Caso Magrudis: La Audiencia mantiene en prisión a José Antonio Marín Ponce y Sandro Marín Rodríguez

FACUA y la Fiscalía se opusieron a sus recursos.

Caso Magrudis: La Audiencia mantiene en prisión a José Antonio Marín Ponce y Sandro Marín Rodríguez
El "administrador de hecho" del entramado Magrudis, José Antonio Marín Ponce. | Imagen: Europa Press.

La Sección Tercera de la Audiencia Provincial de Sevilla ha rechazado los recursos de apelación presentados por la defensa de José Antonio Marín Ponce y su hijo Sandro Marín Rodríguez contra su prisión incodicional. Son dos de los investigados en la causa por el brote de listeriosis producido este verano. Esta resolución ha ratificado el auto de 15 de octubre por el que la titular del juzgado de Instrucción número 10, Pilar Ordóñez, mantuvo la situación de prisión provisional de ambos. FACUA, que ejerce la acusación particular, se opuso junto a la Fiscalía a los recursos presentados por los dos encausados en el caso Magrudis.

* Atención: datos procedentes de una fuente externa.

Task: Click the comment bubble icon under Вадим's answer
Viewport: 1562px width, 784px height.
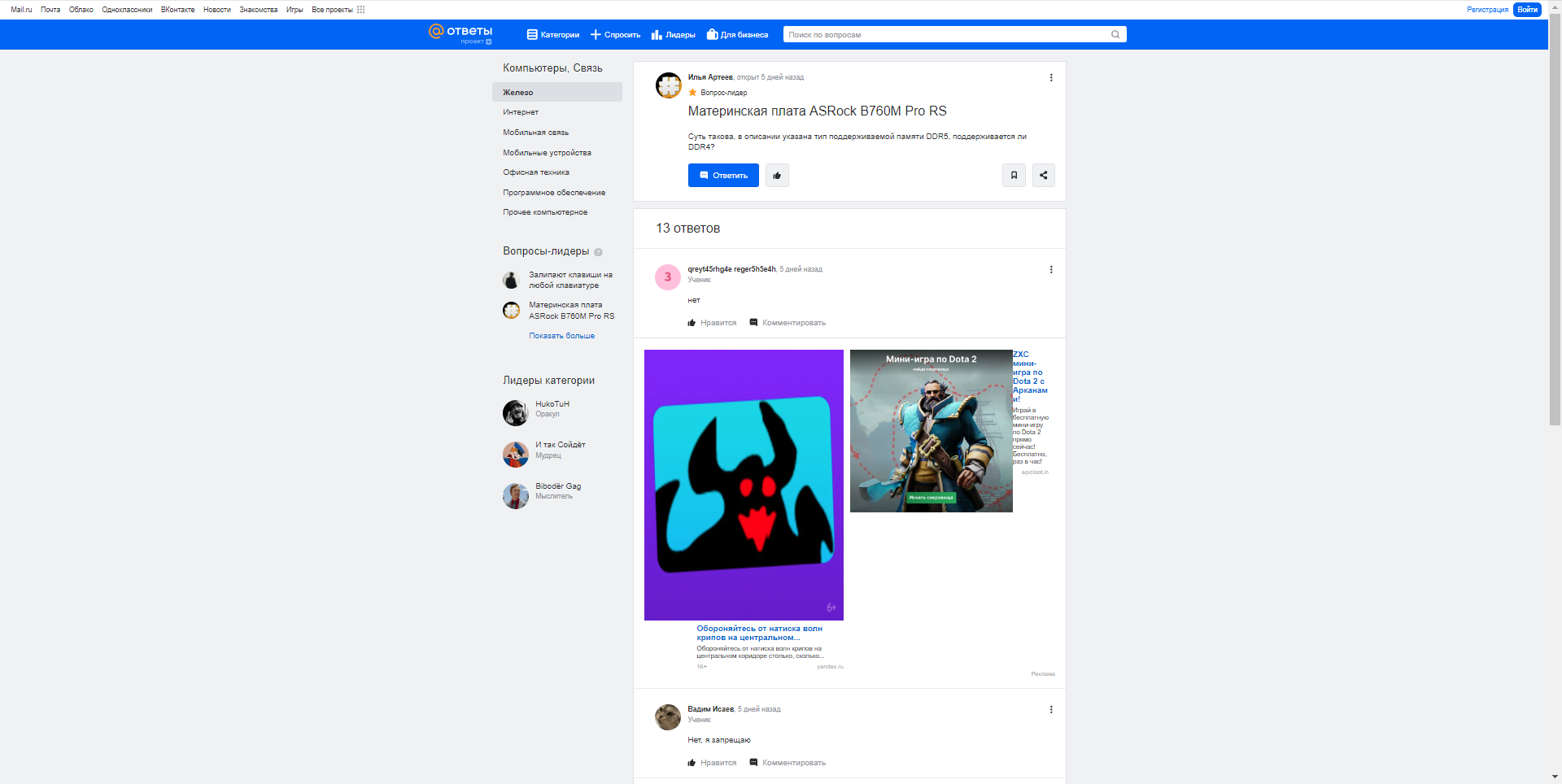Action: click(x=753, y=763)
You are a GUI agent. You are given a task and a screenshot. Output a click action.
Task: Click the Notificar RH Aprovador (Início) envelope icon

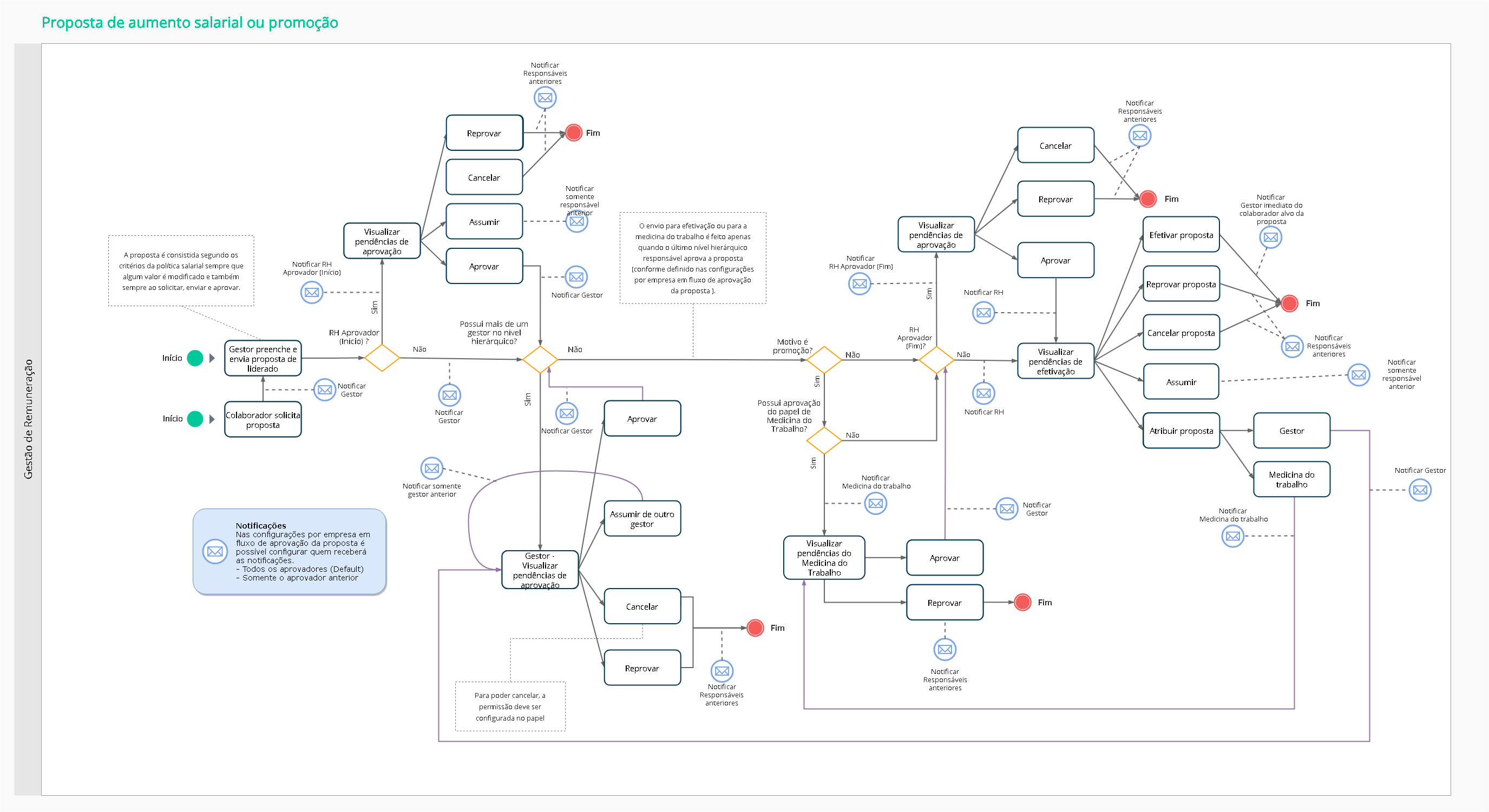pyautogui.click(x=312, y=292)
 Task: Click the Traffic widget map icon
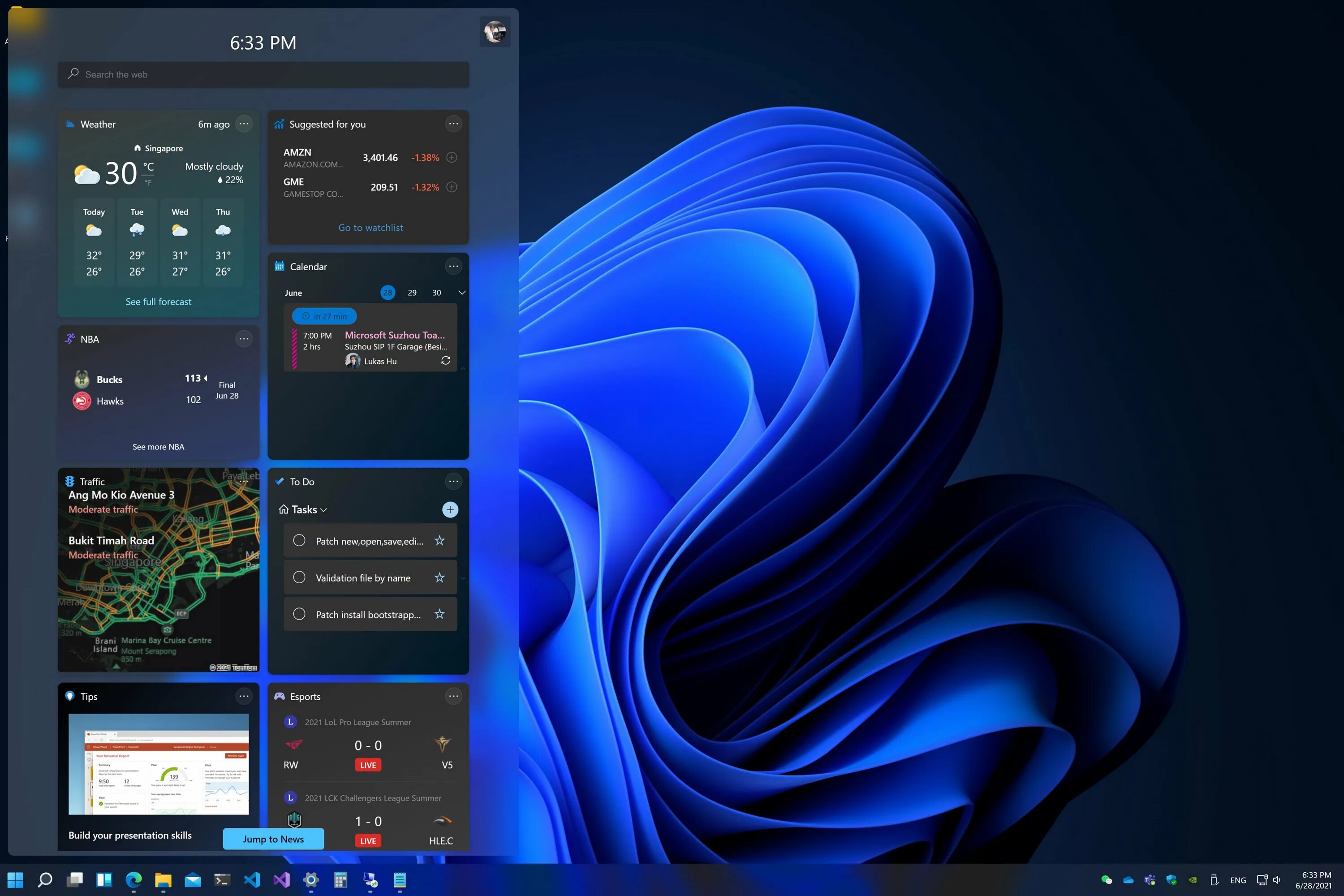pos(72,481)
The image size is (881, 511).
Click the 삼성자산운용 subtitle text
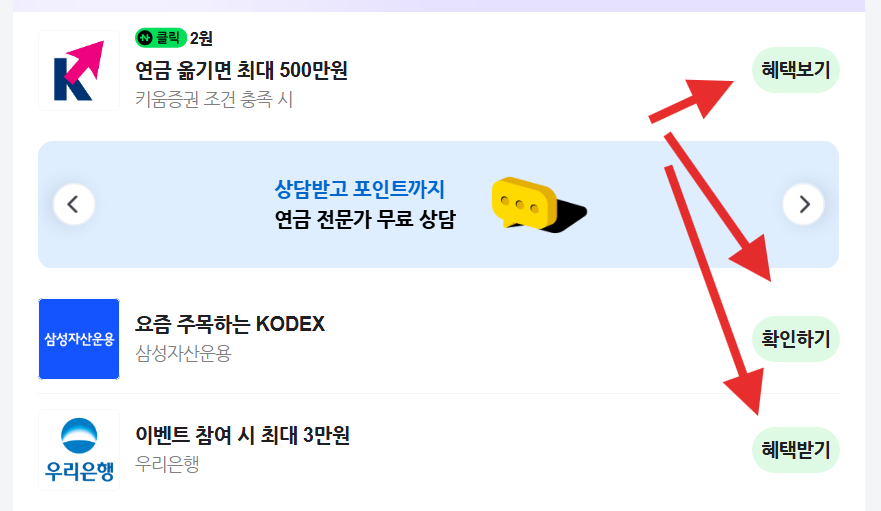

La defensa de ambos investigados, en prisión desde el 26 de septiembre pasado, recurrió alegando que la decisión adoptada por la juez instructora no cumple los requisitos y finalidades que podrían justificar su imposición y, además, carece de motivación suficiente, unos argumentos que son rechazados por la Sección Tercera de la Audiencia en dos autos distintos fechados el día 7 de noviembre.

La Audiencia considera que, en este caso, “la naturaleza y gravedad de los hechos, la pena con que están castigados y la alarma social creada, aconsejan mantener la actual situación de prisión provisional para evitar el riesgo de que pueda eludir la acción de la justicia que se desprende de la variedad de los delitos presuntamente cometidos y del horizonte penitenciario que puede vislumbrar por su participación en su ejecución”.

Asimismo, señala que “el comportamiento que tuvieron los investigados tras descubrirse su vinculación con la infección investigada, ocultando productos elaborados en su empresa y que permanecían aún en el mercado y podían transmitir la bacteria (chorizos, morcilla), así como de la comercialización de la carne mecha mediante una marca blanca, ponen de manifiesto un mayor reproche a su conducta, así como una actitud obstruccionista que hace más justificada la medida adoptada”.

En este sentido, la Sala argumenta que “concurren elementos que avalan la apreciación del riesgo de fuga que se pretende preservar con la prisión preventiva”, por todo lo cual considera adecuado mantener la medida adoptada por la juez, “máxime teniendo en cuanta el escaso tiempo transcurrido desde su detención y prisión, y la necesidad de estar a disposición del Juzgado para la práctica de diligencias y, con ello, para una rápida conclusión de la causa”.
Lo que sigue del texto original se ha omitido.